Serbian writer and translator

Ivana Hadži-Popović (Serbian-Cyrillic: Ивана Хаџи-Поповић, born in Belgrade, Yugoslavia) is a Serbian writer and translator.

==Biography==
Ivana Hadži-Popović studied at the Department of Romance Studies of Belgrade's Faculty of Philology and graduated with magister degree. She works as literary editor and translator at the Albatros publishing house in Belgrade.

Among her numerous translations are works of French and Italian writers such as Catherine Clément, Sidonie-Gabrielle Colette, Catherine Cusset, Anaïs Nin, Marguerite Yourcenar, Pierre Assouline, Dino Buzzati, Benoît Duteurtre, Pierre Michon, Henry de Montherlant, Antonio Tabucchi, Michel Tournier and Maryam Madjidi.

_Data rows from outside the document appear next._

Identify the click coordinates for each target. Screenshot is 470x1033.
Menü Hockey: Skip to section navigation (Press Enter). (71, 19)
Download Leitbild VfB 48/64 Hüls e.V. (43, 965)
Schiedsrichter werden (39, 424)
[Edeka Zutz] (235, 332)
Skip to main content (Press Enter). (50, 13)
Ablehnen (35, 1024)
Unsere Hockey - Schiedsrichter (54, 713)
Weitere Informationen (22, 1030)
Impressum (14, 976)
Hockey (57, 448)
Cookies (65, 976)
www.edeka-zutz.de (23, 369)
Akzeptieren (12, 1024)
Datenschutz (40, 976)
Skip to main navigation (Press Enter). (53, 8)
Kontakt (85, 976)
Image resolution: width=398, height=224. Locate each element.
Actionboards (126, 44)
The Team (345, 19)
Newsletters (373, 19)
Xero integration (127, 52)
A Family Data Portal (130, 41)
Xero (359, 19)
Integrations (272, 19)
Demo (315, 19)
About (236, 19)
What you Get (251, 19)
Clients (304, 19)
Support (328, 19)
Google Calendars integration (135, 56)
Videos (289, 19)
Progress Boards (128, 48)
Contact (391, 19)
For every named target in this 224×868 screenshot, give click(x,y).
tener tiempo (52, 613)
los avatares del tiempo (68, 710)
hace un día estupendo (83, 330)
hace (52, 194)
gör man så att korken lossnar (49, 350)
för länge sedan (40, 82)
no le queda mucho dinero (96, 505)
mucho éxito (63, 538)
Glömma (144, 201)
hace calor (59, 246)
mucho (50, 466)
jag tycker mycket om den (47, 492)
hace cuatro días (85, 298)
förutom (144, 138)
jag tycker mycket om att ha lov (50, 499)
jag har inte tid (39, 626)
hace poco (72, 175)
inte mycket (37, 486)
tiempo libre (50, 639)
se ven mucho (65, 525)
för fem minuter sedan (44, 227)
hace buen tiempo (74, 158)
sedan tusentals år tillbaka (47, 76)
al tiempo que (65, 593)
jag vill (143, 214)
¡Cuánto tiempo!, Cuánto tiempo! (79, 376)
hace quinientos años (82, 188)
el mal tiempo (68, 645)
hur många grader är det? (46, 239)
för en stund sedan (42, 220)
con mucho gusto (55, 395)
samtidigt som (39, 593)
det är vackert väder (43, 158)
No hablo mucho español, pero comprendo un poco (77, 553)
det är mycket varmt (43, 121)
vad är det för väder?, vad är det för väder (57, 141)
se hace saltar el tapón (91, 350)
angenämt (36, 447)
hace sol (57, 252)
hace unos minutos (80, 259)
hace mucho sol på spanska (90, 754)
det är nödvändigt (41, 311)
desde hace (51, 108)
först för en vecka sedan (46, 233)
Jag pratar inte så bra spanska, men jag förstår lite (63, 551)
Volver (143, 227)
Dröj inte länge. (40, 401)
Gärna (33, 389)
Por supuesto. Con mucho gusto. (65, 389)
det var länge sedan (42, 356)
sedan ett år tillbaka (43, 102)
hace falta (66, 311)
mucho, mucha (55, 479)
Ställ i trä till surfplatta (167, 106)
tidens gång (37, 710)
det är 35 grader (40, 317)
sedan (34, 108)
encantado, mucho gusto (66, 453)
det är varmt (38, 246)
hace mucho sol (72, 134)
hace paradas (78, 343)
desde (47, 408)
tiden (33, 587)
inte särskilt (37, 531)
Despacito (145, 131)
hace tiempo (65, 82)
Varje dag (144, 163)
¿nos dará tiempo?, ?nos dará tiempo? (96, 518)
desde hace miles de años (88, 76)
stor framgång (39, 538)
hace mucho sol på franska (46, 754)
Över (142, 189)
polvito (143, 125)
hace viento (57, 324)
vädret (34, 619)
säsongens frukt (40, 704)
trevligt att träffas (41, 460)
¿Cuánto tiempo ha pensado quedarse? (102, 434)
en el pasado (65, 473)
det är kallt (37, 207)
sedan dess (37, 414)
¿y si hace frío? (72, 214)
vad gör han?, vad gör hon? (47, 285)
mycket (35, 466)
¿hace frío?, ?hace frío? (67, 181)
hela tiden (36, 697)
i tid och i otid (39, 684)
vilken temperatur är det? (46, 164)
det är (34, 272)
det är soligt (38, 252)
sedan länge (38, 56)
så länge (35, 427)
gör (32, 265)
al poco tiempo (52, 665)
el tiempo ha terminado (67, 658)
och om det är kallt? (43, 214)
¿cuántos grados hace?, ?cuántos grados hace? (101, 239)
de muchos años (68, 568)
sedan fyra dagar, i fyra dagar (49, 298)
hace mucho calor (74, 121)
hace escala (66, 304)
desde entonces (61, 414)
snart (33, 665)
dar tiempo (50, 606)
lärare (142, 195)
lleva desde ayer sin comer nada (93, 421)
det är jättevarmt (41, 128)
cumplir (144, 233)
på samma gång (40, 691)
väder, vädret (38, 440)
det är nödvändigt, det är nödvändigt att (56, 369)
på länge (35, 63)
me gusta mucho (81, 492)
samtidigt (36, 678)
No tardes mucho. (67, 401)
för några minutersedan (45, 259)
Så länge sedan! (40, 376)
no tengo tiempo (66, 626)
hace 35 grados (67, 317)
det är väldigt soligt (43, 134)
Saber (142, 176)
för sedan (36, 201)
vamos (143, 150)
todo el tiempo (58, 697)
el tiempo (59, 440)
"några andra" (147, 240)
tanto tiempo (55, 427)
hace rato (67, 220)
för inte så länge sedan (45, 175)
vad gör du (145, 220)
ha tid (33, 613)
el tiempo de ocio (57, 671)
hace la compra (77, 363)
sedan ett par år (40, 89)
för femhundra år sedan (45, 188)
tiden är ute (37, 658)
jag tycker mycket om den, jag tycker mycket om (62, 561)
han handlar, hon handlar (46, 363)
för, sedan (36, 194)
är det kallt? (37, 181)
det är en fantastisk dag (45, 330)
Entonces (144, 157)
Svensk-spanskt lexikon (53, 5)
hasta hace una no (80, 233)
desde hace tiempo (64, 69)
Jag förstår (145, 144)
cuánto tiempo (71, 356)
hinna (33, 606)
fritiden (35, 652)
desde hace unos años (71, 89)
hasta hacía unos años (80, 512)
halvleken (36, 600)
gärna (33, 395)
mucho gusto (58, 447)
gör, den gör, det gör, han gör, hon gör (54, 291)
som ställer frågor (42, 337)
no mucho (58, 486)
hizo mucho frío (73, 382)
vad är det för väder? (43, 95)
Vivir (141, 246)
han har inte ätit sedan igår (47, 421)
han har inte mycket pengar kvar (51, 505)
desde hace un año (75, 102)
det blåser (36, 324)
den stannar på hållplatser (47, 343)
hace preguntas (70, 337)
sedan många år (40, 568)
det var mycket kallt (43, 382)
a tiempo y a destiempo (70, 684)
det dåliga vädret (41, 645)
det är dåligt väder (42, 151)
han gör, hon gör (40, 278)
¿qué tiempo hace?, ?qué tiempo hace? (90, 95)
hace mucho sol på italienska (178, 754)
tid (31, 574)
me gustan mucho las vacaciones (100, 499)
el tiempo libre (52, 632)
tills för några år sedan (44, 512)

The long-term translation and editorial activity is a noteworthy contribution to the Franco-Serbian cultural exchange.

Hadži-Popović's translation of the French-language memories, aphorisms and letters of Queen Natalie is a particularly interesting publication on the cultural and political history of Serbia. The author of numerous novels and essay collections, she is member of the International Francophone Press Union. She lives in Vračar.

==Awards==
- Isidora Sekulić Award

==Bibliography (selection)==
- Sezona trešanja (Cherry Season), KOV, Vršac 1998, novel.
- Knez (Knez), KOV, Vršac 1999, novel.
- Brod za Buenos Ajres (A Ship to Buenos Aires), Jugoslovenska knjiga, Belgrade 2001, novel, ISBN 86-7411-046-0
- Zamka (The Trap), Filip Višnjić Publishing, Belgrade 2004, novel, ISBN 86-7363-412-1.
- Na Hadrijanovom tragu (On Hadrian's Trace), Filip Višnjić Publishing, Belgrade 2008, novel, ISBN 978-86-7363-567-5
- Japanska kutija (The Japanese Box), Palabra, Belgrade 2010, novel, ISBN 978-86-88091-01-5.
- Žena s buketom (A Woman with Bouquet), Medijska knjižara Krug, Belgrade 2012, novel, ISBN 978-86-83523-44-3.
- Vatra i cvet (Fire and Flower), Medijska knjižara Krug, Belgrade 2014, novel, ISBN 978-86-83523-52-8.
- Ljubičice Leonarda da Vinčija (Leonardo da Vinci’s Violas), Albatros plus, Belgrade 2017, novel, ISBN 978-86-6081-244-7.
- Senka doktora Junga (Doctor Jung's Shadow), Albatros plus, Belgrade 2020, novel, ISBN 978-86-6081-326-0.
- Košmar oko Ničea (Nightmare around Nietzsche), Albatros plus, Belgrade 2021, novel, ISBN 978-86-6081-344-4.